The 34-year-old Fanning arrived back in Australia on Tuesday and appeared at a news conference in Sydney before heading home to the Gold Coast, the burgeoning city surrounding Surfers Paradise beach.
“It was so close. I’m doing OK, though,” he said. “I haven’t got a scratch on me. Just more of an emotional, mental sort of trauma right now.
“To walk away from a shark attack with not a scratch on you – it is a miracle really.”
Fanning was competing against fellow Aussie Julian Wilson in the final of the JBay Open, the World Surf League event at Jeffreys Bay on South Africa’s east coast, when he was bumped off his board by a shark.
In video of the event posted on the World Surf League website, Fanning could be seen scanning the water before a big fin emerged behind him. He turned to deal with the shark, and then lost his board as a wave rolled in and he disappeared from view.
Wilson was paddling toward Fanning and later said that he believed if he could get there with his board, he’d at least have a weapon to distract the shark, which he estimated was at least twice the size of his mate and childhood hero.
Fanning said at first he tried to swim away but then decided to defend himself, and turned to punch the shark in the back. He was next seen furiously swimming toward a personal watercraft, where he was helped out of the water and back to shore.
He recounted the events to fans gathered around him on the beach, and only later, when the adrenalin subsided, did the tears kick in as he realized how close he had come to serious injury or death.

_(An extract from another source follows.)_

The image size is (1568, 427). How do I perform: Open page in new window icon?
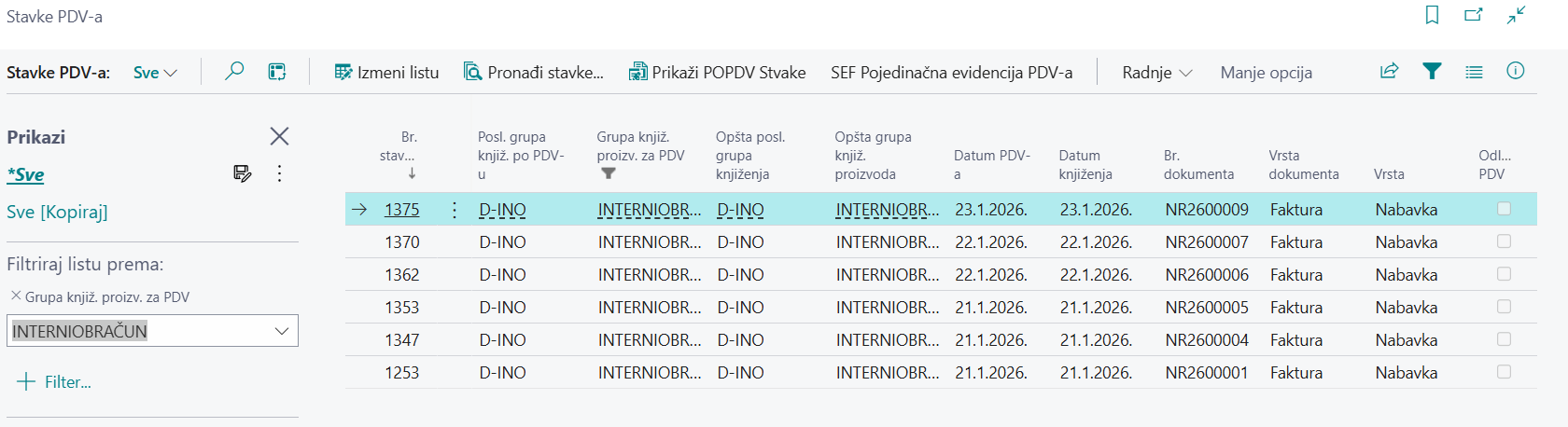[x=1474, y=15]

On a flight from Port Elizabeth to Johannesburg, a woman sitting beside him pointed to the report in a newspaper and asked if the story was about him. Then he got emotional again.
He said he felt so “insignificant” compared with the size and speed of the shark, but didn’t hold any grudges against the apex predator because he knew “we are in their domain.”
“Thanks for not eating me,” he said, joking about his interaction with the shark.
Fanning said he could sense the shark looming behind him, and turned to see it just as contact was made.
“I thought, ‘Let’s see what happens.’ Like anything, you want to go down fighting,” he said. “I don’t know why it didn’t bite. I was on top of it, trying to put my board between us. It was just flight or fight, I just ran on instinct. Once my board was gone, I thought that was it. I was just waiting for it to come and take a leg or two. I guess I’m lucky it wasn’t my time.”
Fanning said he didn’t know when, but he definitely planned to return to surfing, and to JBay, an area he considers among the three most beautiful places in the world.
Wilson, who lives on the Sunshine Coast, further up the Queensland state coastline from where Fanning lives, has been nominated for a bravery award by the state premier Annastacia Palaszczuk.
Fanning agreed Wilson’s support, and the quick reaction of the rescue boats and other watercraft, helped him out of danger.
“He just gave all regard up for himself, and came for me,” Fanning said. “He was so brave ... like a warrior. Thanks bud.”